- **EXCERPTED DATA**:
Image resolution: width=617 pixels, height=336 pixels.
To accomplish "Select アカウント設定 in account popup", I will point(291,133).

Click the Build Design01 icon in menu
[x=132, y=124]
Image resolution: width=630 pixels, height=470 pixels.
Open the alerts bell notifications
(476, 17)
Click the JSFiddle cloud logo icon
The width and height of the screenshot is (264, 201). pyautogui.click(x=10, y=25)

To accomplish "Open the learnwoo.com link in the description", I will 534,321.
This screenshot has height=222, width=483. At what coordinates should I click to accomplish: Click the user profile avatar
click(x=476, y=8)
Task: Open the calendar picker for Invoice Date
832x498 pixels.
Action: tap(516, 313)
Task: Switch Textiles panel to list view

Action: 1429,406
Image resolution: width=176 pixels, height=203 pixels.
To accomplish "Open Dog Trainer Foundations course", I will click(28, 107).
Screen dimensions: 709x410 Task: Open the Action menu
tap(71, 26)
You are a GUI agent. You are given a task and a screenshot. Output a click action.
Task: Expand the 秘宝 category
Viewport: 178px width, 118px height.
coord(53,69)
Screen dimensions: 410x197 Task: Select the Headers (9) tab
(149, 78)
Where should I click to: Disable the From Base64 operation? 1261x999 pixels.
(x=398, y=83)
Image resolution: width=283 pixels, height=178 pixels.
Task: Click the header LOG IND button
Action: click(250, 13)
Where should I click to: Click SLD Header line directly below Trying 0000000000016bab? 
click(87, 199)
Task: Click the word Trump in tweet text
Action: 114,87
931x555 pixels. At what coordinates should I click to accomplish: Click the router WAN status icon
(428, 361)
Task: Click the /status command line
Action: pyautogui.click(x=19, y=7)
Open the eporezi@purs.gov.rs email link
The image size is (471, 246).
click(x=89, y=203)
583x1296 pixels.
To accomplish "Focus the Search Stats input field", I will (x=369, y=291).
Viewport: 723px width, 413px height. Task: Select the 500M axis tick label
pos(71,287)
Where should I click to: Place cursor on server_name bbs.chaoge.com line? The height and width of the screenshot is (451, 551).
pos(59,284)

- **TASK TO COMPLETE**: Scan the data for the word "will" and copy every line where it shows up.

- **SOLUTION BELOW**:
To accomplish "Select アカウント設定 in account popup", I will point(291,133).
To accomplish "Open the learnwoo.com link in the description", I will 534,321.
To accomplish "Open Dog Trainer Foundations course", I will click(28, 107).
To accomplish "Focus the Search Stats input field", I will (x=369, y=291).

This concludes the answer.